* _TASK OBJECTIVE_: Continue the commit graph text from where it stops.

* _TEXT SHOWN_:
[Begin]
Commit graph

18 commits

Author SHA1 Message Date
c655399a07 Apply 'go fmt' as suggested in CONTRIBUTING.md. 2026-04-18 07:43:22 -04:00
Andrew Nesbitt
7346008aa5
Add metadata TTL and stale-while-revalidate support
Cached metadata is now served directly within a configurable TTL window
(default 5m) without contacting upstream, reducing latency and upstream
load. When upstream is unreachable and the cache is past its TTL, stale
content is served with a Warning: 110 header per RFC 7234.

New config: `metadata_ttl` (YAML) / `PROXY_METADATA_TTL` (env).
Set to "0" to always revalidate with upstream.
2026-04-13 09:01:05 +01:00
Andrew Nesbitt
c01f0a5c05
Fix metadata caching, 404 propagation, mirror progress, and registry stubs
- ProxyCached now stores upstream Last-Modified in the cache and uses it
  (along with ETag) for conditional request handling, returning 304 when
  client validators match. Adds Content-Length to cached responses.
[End]
* _GIVEN DATA_:
[Begin]
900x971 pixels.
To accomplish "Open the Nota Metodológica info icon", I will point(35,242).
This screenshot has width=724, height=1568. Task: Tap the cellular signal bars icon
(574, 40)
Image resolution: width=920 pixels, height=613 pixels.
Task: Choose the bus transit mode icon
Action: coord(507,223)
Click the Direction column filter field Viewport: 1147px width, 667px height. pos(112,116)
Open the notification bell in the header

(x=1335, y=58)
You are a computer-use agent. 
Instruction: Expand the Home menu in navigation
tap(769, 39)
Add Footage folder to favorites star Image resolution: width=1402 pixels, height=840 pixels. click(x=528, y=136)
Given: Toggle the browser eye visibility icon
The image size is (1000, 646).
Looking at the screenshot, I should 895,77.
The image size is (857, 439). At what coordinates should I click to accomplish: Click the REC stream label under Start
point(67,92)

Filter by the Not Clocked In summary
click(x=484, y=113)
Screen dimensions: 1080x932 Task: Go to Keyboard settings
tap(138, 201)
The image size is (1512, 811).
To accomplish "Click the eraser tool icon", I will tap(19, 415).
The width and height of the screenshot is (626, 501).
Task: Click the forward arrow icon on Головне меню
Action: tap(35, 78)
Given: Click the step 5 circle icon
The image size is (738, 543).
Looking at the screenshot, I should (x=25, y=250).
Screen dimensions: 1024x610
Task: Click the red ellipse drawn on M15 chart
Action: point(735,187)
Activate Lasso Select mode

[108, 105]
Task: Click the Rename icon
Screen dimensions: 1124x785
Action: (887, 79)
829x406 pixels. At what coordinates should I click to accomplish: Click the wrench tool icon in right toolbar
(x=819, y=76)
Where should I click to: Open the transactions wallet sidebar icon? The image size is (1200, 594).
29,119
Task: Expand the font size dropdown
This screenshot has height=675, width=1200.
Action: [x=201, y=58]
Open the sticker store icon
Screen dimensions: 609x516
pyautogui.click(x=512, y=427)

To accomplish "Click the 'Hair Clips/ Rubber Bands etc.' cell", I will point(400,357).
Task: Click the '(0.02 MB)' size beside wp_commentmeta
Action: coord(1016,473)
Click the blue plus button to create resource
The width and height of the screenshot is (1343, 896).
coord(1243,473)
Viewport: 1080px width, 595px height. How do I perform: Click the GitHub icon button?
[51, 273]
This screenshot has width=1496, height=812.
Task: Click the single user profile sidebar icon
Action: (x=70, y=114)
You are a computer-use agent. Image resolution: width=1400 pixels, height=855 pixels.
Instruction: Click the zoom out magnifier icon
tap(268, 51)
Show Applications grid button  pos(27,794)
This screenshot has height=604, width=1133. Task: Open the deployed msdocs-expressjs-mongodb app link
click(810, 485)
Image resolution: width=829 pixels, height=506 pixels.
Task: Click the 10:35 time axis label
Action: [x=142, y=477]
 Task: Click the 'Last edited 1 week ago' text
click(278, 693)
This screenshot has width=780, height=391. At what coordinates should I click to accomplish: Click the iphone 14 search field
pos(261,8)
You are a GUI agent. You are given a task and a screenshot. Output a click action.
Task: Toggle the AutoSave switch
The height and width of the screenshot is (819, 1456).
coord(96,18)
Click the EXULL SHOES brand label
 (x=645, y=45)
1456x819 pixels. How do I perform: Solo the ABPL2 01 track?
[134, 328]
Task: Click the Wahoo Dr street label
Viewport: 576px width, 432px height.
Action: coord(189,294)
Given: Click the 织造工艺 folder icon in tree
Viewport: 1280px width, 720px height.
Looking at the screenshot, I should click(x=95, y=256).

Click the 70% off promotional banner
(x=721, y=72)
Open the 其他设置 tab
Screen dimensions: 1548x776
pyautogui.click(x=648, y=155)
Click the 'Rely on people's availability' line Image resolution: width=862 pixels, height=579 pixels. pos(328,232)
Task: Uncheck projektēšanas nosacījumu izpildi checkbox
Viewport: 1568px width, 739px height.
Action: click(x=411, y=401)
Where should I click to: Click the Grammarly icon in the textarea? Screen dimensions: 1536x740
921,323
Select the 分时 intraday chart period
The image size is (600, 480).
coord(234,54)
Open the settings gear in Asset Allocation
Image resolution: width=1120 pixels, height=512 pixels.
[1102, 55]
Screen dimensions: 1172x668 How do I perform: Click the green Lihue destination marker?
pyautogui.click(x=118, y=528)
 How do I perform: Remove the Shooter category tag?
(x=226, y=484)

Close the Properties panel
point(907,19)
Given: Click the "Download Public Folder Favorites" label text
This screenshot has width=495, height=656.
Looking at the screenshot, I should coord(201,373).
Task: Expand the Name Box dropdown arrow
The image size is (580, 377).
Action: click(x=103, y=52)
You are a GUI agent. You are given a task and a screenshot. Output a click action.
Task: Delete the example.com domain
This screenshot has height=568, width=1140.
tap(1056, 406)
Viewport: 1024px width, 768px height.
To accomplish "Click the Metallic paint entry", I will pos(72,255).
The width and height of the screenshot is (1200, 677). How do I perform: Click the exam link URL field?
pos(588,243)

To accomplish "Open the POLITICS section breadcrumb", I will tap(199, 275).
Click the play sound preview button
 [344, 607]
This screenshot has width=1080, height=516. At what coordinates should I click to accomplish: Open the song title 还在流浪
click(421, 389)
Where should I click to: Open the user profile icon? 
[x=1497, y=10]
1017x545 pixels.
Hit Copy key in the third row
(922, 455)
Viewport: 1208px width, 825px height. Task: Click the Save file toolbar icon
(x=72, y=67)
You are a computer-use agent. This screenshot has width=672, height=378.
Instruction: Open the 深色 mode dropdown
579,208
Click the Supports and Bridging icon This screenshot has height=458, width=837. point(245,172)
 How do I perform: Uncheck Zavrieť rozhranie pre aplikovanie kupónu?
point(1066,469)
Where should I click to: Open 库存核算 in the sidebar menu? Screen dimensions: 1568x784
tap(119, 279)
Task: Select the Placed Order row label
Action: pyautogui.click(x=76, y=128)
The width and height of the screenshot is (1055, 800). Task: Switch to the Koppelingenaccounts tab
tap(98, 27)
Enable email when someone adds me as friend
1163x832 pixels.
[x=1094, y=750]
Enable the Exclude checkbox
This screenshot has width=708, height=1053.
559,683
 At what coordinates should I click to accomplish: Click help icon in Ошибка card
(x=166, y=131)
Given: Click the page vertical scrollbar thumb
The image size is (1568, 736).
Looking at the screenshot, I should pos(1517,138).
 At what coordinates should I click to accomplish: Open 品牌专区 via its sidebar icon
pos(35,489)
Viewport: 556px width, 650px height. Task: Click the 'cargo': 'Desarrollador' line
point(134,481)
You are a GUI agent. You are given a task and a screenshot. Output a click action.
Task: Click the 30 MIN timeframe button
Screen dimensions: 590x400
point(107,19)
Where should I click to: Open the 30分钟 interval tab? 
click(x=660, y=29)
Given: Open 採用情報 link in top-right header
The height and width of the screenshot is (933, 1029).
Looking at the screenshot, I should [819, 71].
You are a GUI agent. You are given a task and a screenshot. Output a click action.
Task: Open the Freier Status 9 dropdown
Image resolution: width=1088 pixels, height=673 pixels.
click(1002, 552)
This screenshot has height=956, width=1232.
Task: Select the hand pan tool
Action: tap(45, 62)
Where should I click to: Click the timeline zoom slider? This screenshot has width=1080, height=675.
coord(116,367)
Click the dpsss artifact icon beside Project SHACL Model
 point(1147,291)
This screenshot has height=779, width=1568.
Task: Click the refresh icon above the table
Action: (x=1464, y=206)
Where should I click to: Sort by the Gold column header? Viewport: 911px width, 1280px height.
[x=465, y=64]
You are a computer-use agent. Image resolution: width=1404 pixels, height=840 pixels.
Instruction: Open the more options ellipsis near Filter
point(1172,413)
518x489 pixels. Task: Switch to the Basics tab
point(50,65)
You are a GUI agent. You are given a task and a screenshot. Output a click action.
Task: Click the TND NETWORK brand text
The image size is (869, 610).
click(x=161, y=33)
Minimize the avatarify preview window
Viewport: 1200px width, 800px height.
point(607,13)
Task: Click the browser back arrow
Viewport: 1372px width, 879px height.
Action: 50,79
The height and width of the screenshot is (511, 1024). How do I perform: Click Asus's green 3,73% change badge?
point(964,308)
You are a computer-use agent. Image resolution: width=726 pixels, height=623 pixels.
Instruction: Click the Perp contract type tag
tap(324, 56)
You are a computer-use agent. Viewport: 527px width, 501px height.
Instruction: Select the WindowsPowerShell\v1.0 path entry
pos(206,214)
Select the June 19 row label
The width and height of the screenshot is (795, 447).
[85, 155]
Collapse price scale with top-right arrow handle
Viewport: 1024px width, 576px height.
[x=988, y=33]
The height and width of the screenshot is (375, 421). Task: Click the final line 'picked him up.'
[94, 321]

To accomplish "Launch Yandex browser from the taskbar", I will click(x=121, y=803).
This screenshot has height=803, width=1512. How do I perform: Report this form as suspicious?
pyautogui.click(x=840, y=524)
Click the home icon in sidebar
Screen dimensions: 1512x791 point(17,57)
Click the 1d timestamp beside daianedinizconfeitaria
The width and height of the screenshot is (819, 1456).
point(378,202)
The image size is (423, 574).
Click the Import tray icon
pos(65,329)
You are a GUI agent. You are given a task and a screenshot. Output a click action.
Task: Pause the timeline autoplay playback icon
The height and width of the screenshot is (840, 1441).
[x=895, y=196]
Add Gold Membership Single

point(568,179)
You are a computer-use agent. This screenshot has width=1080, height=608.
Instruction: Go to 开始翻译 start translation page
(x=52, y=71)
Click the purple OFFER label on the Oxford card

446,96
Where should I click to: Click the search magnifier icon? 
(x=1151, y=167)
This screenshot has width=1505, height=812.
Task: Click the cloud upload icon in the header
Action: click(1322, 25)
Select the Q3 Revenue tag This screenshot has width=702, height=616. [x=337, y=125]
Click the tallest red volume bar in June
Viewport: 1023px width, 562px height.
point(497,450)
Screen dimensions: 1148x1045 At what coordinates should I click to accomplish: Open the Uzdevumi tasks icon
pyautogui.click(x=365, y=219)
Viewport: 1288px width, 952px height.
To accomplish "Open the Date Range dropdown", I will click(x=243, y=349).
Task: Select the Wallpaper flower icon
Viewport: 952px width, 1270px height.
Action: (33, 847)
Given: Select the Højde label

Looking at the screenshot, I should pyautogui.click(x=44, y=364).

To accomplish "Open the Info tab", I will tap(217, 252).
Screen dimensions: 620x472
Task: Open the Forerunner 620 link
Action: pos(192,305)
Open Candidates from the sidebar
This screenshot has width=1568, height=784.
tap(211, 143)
[End]
* _RESULT OF THIS EXERCISE_:
- Handlers calling FetchOrCacheMetadata (pypi, composer, pub, nuget) now
  check for ErrUpstreamNotFound and return 404 instead of 502, matching
  the existing npm and cargo behavior.

- Mirror jobs report live progress via a periodic callback while running,
  so API polls return real counts instead of zeroed progress.

- Registry mirroring removed from CLI flags, API acceptance, README, and
  docs since every enumerator was a stub returning "not yet implemented".

- Added tests for the conditional metadata path (ETag/If-None-Match,
  Last-Modified/If-Modified-Since, 304 responses, header omission).
2026-04-13 09:01:05 +01:00
Andrew Nesbitt
47681066b5
Fix review issues in mirror feature
- Fix race where runJob could overwrite canceled state set by Cancel()
- Fix Debian ecosystem name inconsistency ("deb" -> "debian")
- Stream metadata responses when caching is disabled to avoid buffering
- Add metadata_cache table to initial schema strings for consistency
- Gate mirror API behind mirror_api config flag (disabled by default)
- Fix goconst lint in metadata_cache_test.go
2026-04-13 09:01:04 +01:00
Andrew Nesbitt
d62c42b8d7
Add mirror command and API for selective package mirroring
Add a `proxy mirror` CLI command and `/api/mirror` API endpoints that
pre-populate the cache from various input sources: individual PURLs,
SBOM files (CycloneDX and SPDX), or full registry enumeration.

The mirror reuses the existing handler.Proxy.GetOrFetchArtifact()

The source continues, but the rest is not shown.